Алеку пришлось потратить на меня гораздо больше пятнадцати минут. Он захотел, чтобы за управление села я. Я считала, что это была отличная идея, если он хотел покончить жизнь самоубийством и заодно утащить за собой меня.

— Автомобиль — это просто, — бесстрастно говорил Алек. — Ты направляет волевик сюда и кладёшь руки на руль вот так…

В комнате отдыха в казармах можно посмотреть фильмы, привезённые из города; Алек как-то обмолвился, что всё они сняты на основе старой истории, бывшей задолго до Нового времени. Я видела в одном из фильмов автомобили, похожие на наши, только там нужно было постоянно крутить руль и перещёлкивать какой-то рычаг. У нас не было такой необходимости. Волевик вставал на место рычага и становился чем-то вроде нервной системы для автомобиля, а его самая чувствительная часть располагалась в руле, обшитом тонкими пластинами ратия. Ты мог положить руки на руль и отдавать мысленный приказ, куда ехать, волевик беспрекословно подчинялся.

— Здесь всё зависит от тебя и твоей веры в себя… ну и в волевик, конечно, — продолжал Алек. — Его нити пронизывают почти весь корпус, ты будешь чувствовать дорогу так, будто сама идёшь по ней. Остаётся только довериться волевику. Стать с ним единым целым.

— Он у меня всего два дня, — вяло сопротивлялась я. — Как?

Алек пожал плечами.

— Именно поэтому я и хочу, чтобы ты села за управление. Ни одна драка не даст тебе такой связи с волевиком, как одна поездка.

Как и в старых фильмах, наши автомобили ездили на топливе. Мужчины добывали в шахтах сырьё, перевозили на автоферму, которую содержала семья Кира, и там производилось всё, что необходимо. О том, как это работает, должны были рассказать на занятиях, но я не успела узнать. Я стала волевой. Алек не посчитал нужным вдаваться в подробности, рассказал только, за какими датчиками надо следить и показал на карте, где хранятся наши рейдовые запасы — на всякий случай.

Обычно в рейд выходят два автомобиля. Они объезжают по кругу всю Ткагараду, при этом едут навстречу друг другу. Кейн как-то говорил, что было время, когда два напарника ехали в одной машине, но из-за одного случая эту тактику решили сменить. Я прикинула, когда это могло происходить, и поняла, что это случилось в то же время, когда погибла Эстер. Уж не из-за неё ли? Запишу это на всякий случай — подумаю об этом, когда отдохну после рейда.

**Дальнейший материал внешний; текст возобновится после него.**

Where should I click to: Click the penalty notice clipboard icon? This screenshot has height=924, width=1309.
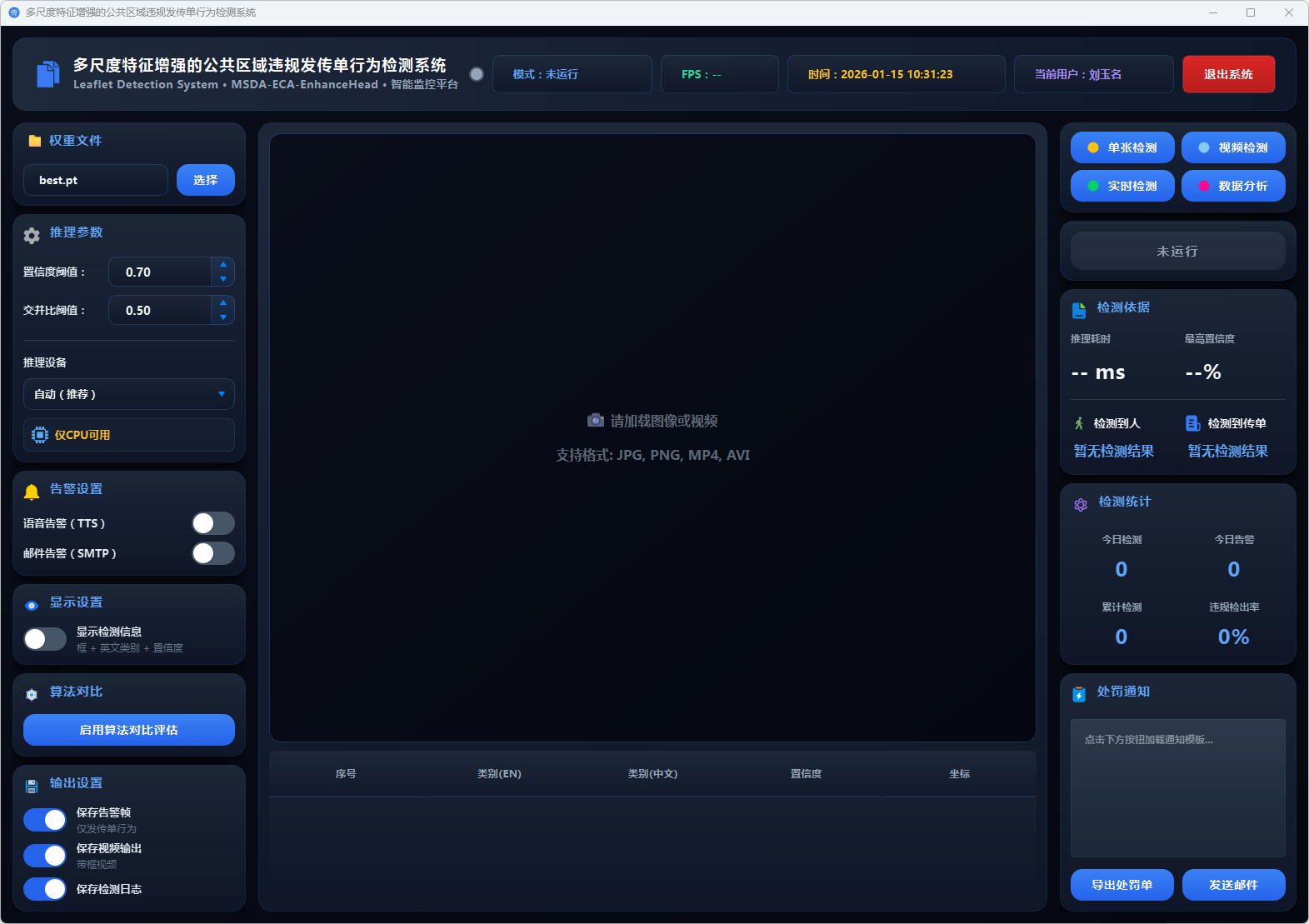pos(1079,694)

Всё проходило спокойно, я бы даже сказала — тихо. Мы объезжали по кругу нашу деревню, Алек следил за тем, как я веду машину. В этом было что-то мистическое, может быть, даже волшебное — над узкой дорогой нависают ветви деревьев, они же образуют узкий зелёный коридор, по которому ты едешь, видя только на несколько метров вперёд, потому что Алек требует, чтобы ты чувствовал путь, а не пользовался светом фар. И мне удавалось почувствовать — иногда получалось удачно избежать ямки или кочки на пути. В такие мгновения Алек кивал с бесстрастным видом, а я думала о том, что высшей похвалы от него, наверное, просто не бывает.

В тот момент, когда я решила, что мой первый рейд пройдёт спокойно и без проблем, машина резко затормозила. Я налетела грудью на руль, было очень больно и неприятно. Я успела краем глаза заметить, что в свете фар через дорогу перебежала тень, слышала, как что-то зашелестело в кустах слева.

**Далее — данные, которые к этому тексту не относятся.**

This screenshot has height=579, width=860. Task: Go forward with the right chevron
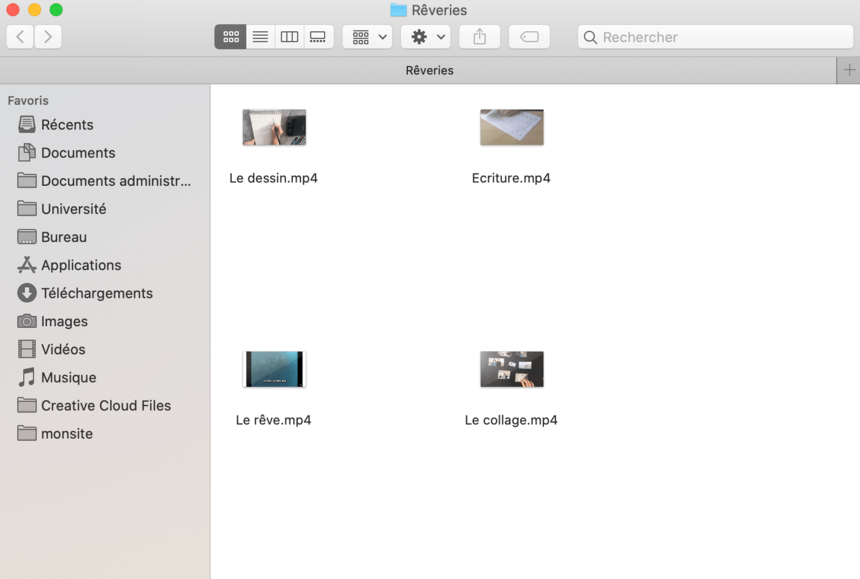tap(47, 37)
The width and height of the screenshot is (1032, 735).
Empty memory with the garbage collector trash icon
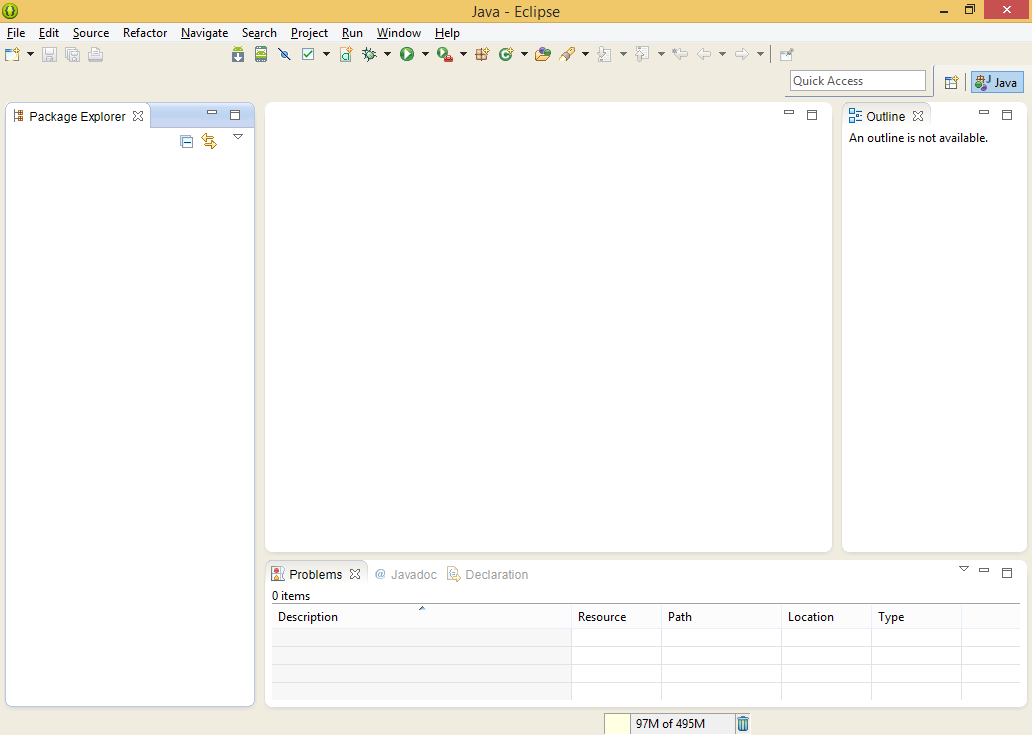[743, 724]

— Разведчик, — еле слышно сказал Алек. — Оставайся возле машины, я всё проверю.

Он выскользнул из кабины, осторожно прикрыв дверь. Я не приказывала волевику вернуться ко мне — он сделал это сам, закрутился возле ладони и обернулся коротким мечом. Мне казалось, я чувствую тепло, исходящее от рукояти, и оно ощущалось как волнение или настороженность. Тишина давила на уши, не было слышно ни шагов, ни шелеста, и, казалось, мы остались с волевиком вдвоём в огромном мире.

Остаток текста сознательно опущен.